[Stored records]
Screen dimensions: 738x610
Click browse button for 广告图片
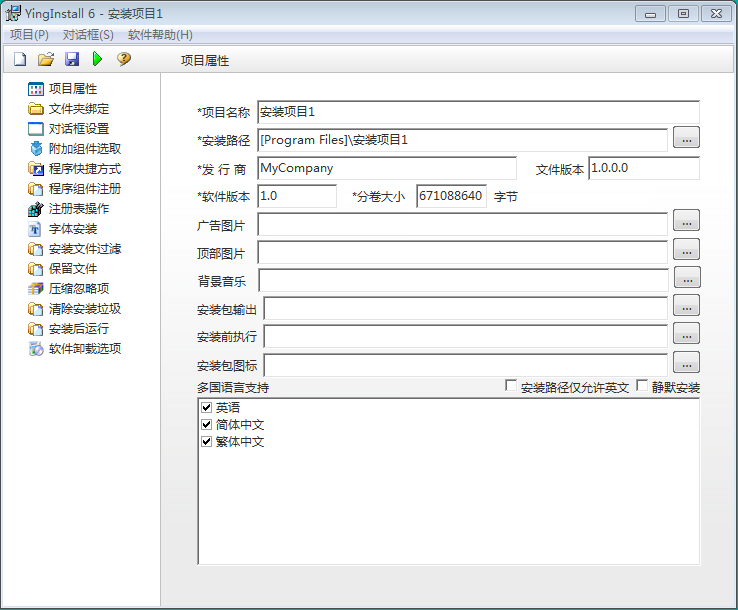(686, 221)
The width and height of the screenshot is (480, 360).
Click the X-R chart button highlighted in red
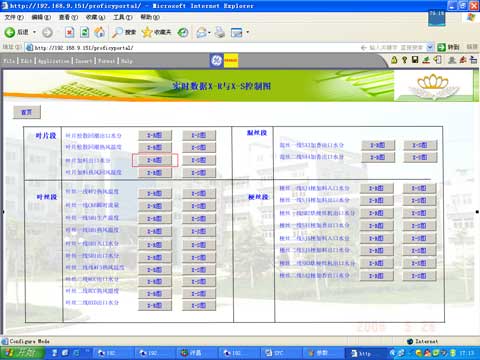(155, 160)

**Exercise instructions**
Exactly the lines from the line that contains "The width and" through the last line above, and no other lines, must be output, with pictures excluded.

**Solution to the problem**
The width and height of the screenshot is (480, 360).
Click the X-R chart button highlighted in red
(155, 160)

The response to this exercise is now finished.